Tumor infiltrating lymphocytes express multiple immune checkpoints and co-stimulatory receptors. Xencor’s bispecific tumor microenvironment (TME) activators seek to more effectively reactivate these tumor-killing T cells by engaging multiple T-cell targets simultaneously. This approach eliminates the need for the multiple antibodies, and it allows for more selective targeting of T cells with high checkpoint expression, which may potentially improve the therapeutic index of combination immunotherapies.
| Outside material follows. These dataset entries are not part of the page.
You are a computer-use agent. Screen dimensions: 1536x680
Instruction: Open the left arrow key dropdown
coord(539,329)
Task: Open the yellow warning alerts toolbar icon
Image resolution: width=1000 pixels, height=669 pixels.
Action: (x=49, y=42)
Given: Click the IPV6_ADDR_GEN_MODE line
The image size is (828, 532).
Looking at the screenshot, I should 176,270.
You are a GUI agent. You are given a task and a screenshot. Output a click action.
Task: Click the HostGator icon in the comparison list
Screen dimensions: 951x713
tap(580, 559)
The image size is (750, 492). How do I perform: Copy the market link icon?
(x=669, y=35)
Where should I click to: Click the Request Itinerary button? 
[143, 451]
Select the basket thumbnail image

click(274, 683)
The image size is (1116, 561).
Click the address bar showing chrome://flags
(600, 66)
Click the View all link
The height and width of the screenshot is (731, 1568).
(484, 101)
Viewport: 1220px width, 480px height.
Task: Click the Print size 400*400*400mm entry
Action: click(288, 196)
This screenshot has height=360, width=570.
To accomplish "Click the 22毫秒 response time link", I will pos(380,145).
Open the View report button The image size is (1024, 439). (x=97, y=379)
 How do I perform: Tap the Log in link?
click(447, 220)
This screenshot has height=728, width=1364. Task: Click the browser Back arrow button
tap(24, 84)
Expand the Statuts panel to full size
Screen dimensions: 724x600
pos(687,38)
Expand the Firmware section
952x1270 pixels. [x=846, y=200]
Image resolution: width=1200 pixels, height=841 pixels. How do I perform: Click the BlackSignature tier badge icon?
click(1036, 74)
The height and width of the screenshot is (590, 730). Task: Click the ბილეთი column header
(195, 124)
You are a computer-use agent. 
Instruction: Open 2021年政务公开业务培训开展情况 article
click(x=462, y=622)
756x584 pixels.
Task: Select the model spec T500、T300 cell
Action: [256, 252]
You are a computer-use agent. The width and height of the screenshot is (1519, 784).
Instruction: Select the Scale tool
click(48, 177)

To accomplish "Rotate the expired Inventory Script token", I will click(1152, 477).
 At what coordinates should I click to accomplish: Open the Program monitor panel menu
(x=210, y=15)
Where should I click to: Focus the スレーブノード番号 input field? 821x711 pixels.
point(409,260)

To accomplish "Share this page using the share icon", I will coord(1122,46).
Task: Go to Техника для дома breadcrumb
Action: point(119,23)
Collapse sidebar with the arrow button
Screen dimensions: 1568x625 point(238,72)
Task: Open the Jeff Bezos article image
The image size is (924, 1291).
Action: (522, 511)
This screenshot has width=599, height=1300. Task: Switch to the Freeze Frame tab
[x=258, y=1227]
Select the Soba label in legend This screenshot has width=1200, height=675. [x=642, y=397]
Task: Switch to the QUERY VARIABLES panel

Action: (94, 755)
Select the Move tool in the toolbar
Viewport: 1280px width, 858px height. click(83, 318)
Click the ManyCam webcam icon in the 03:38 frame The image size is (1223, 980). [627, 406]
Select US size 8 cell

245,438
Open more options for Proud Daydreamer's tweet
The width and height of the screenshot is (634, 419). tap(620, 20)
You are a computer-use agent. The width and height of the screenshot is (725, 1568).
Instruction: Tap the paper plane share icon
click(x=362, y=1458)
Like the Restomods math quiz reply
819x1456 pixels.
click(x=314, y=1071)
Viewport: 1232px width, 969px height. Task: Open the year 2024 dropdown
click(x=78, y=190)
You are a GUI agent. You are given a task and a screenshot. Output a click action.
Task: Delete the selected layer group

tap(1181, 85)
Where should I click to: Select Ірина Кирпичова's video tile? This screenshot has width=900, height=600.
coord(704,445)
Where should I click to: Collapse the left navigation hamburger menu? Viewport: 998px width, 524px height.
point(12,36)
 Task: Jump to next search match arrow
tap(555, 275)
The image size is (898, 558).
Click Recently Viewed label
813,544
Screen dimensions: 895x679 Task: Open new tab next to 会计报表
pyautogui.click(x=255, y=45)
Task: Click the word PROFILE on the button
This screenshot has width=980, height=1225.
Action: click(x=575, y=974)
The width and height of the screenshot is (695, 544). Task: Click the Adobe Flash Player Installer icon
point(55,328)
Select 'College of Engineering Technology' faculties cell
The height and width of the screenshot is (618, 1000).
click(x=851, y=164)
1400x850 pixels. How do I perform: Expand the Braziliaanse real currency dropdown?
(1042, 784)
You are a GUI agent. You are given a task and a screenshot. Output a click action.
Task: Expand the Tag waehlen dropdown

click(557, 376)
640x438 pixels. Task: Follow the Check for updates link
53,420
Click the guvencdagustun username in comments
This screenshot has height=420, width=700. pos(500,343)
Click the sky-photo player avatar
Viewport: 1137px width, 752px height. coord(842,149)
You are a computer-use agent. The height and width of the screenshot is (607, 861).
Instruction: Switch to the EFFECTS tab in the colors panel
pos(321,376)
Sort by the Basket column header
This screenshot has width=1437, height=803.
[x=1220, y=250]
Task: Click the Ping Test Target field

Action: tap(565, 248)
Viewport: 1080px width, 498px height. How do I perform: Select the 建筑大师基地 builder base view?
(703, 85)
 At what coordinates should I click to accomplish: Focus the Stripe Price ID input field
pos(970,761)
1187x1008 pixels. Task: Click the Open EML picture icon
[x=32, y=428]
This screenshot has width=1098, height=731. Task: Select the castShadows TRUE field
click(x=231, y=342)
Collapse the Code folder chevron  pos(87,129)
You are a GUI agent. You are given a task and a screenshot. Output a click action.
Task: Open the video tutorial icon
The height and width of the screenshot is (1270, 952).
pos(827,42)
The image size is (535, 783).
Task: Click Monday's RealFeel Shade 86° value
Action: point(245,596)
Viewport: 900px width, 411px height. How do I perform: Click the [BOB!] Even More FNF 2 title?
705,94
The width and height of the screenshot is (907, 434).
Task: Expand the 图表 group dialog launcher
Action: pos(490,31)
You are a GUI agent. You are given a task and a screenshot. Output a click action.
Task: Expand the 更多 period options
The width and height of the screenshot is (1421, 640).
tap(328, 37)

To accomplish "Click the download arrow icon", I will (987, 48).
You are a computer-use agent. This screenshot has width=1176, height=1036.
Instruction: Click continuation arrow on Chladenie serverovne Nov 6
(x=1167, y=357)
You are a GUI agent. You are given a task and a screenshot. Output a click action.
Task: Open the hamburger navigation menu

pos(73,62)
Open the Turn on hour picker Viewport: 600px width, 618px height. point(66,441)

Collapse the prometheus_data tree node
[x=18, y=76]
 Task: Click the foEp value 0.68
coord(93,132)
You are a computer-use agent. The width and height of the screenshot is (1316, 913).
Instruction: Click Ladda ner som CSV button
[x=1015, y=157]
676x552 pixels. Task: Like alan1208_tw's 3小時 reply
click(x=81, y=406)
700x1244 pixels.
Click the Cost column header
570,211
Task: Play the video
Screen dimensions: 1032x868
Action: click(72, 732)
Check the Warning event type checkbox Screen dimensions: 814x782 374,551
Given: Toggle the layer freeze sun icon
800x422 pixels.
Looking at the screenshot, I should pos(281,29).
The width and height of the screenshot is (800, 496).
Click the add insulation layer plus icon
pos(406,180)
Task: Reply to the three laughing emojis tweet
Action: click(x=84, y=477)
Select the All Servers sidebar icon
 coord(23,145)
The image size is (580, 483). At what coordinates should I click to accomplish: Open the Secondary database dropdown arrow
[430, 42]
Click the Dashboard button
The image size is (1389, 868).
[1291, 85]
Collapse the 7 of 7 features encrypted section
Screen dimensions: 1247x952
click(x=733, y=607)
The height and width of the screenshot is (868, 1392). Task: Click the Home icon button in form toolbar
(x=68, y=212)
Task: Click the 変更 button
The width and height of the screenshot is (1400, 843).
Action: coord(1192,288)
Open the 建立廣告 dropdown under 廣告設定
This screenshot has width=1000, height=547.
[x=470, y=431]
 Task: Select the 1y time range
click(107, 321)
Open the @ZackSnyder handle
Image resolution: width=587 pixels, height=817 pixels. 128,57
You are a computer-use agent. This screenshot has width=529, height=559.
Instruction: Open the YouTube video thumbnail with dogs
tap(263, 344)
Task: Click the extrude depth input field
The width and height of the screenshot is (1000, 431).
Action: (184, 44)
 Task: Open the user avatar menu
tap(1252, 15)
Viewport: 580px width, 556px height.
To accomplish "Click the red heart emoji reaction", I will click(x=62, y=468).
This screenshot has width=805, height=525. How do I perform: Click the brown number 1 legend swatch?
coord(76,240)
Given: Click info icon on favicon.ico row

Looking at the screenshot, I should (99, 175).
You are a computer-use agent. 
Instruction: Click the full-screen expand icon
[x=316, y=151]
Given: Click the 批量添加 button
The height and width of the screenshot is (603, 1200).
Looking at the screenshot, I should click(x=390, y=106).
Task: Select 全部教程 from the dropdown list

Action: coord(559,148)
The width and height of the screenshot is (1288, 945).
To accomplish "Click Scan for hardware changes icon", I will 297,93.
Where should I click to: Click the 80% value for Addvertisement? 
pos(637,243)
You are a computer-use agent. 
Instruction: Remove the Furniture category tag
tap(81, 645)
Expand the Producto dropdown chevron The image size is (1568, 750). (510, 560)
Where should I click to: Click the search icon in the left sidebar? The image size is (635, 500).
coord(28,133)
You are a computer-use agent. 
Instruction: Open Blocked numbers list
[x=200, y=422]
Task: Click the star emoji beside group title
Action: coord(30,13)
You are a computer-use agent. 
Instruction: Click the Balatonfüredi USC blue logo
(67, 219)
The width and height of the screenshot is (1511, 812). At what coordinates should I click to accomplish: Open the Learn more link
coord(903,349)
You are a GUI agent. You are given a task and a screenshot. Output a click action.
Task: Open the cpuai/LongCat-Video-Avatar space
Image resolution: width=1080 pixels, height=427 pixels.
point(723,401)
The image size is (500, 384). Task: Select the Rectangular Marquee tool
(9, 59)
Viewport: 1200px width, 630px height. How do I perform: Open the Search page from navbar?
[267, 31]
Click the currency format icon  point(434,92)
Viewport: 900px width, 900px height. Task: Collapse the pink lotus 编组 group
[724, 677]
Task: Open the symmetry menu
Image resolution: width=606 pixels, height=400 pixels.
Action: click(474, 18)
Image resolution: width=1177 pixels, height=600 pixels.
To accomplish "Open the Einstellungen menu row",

XmAb23104 is a bispecific antibody that simultaneously targets PD-1, an immune checkpoint receptor, and ICOS, an immune co-stimulatory receptor, and is designed to promote tumor-selective T-cell activation. Xencor’s XmAb® bispecific Fc domain serves as the scaffold for these two antigen binding domains and confers long circulating half-life, stability and ease of manufacture. XmAb bispecific Fc domains have been engineered to eliminate Fc gamma receptor (FcγR) binding, with the intent to prevent activation and/or depletion of T cells via engagement by FcγR-expressing cells. In preclinical studies, synergistic PD-1 blockade and ICOS co-stimulation with XmAb23104 significantly enhanced T cell proliferation and activation, and anti-tumor activity in vivo.
Each of Xencor’s three bispecific TME activators tests a distinct mechanism of TME activation. XmAb20717 and XmAb22841 are also being evaluated in Phase 1 clinical studies.